From James Buckley's Restoring Federalism:
...in The Federalist, James Madison explained:
The powers delegated by the proposed Constitution to the federal government, are few and defined.... [T]he powers reserved to the several States will extend to all the objects which, in the ordinary course of affairs, concern the lives, liberties, and properties of the people, and the internal order, improvement, and prosperity of the State.

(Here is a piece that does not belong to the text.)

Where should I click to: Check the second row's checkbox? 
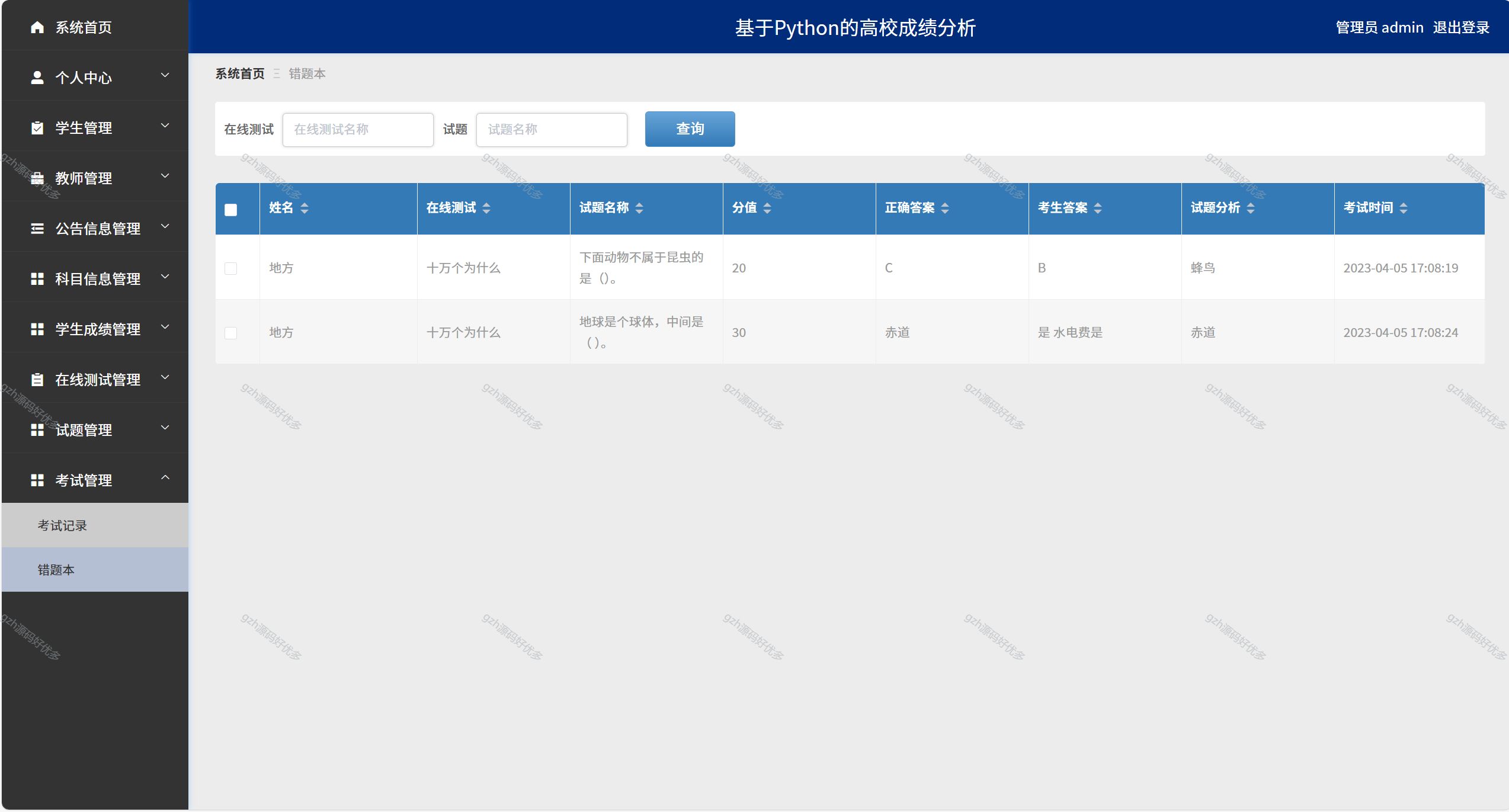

This division of labor accords with the venerable principle of subsidiarity, which allocates governmental responsibilities to the lowest levels able to exercise them. The effect is to ensure that governmental decisions most immediately affecting people's lives will be made by officials who are the closest to them and have the most intimate knowledge of the relevant facts and conditions. This design served us so well during the first 150 years of our national existence that the eminent British historian Lord Acton, declared that our constitutional development of federalism "has produced a community more powerful, more prosperous, more intelligent, and more free than any other which the world has seen." Over the years, however, our federal government has engaged in massive raids on the constitutional prerogatives of the states. Today there is virtually no governmental responsibility beyond the reach of federal authority. As a consequence, our nation has been converted into an administrative state overseen by unelected officials who issue regulations that reach into every corner of American life. Few appreciate the extent of this transformation. In 1935, at the outset of the New Deal, the United States Code consisted of a single volume containing 2,275 pages of statutes. Today, it comprises 30 volumes of statutory law. When I was in law school, Title 42, which contains the federal laws relating to public health and welfare, consisted of just 128 pages. Today it contains over 6,200 pages, more than twice as many as the entire body of federal law at the beginning of the New Deal.
Bureaus and agencies issue endless marching orders to administer those federal statutes. By 2010, the Code of Federal Regulations contained over 166,000 pages of detailed, fine-print regulations that have the force of law and affect virtually every aspect of American life.
People have to spend tons of money on lawyers just to know what is in those pages. What a waste. Good for the legal industry, however.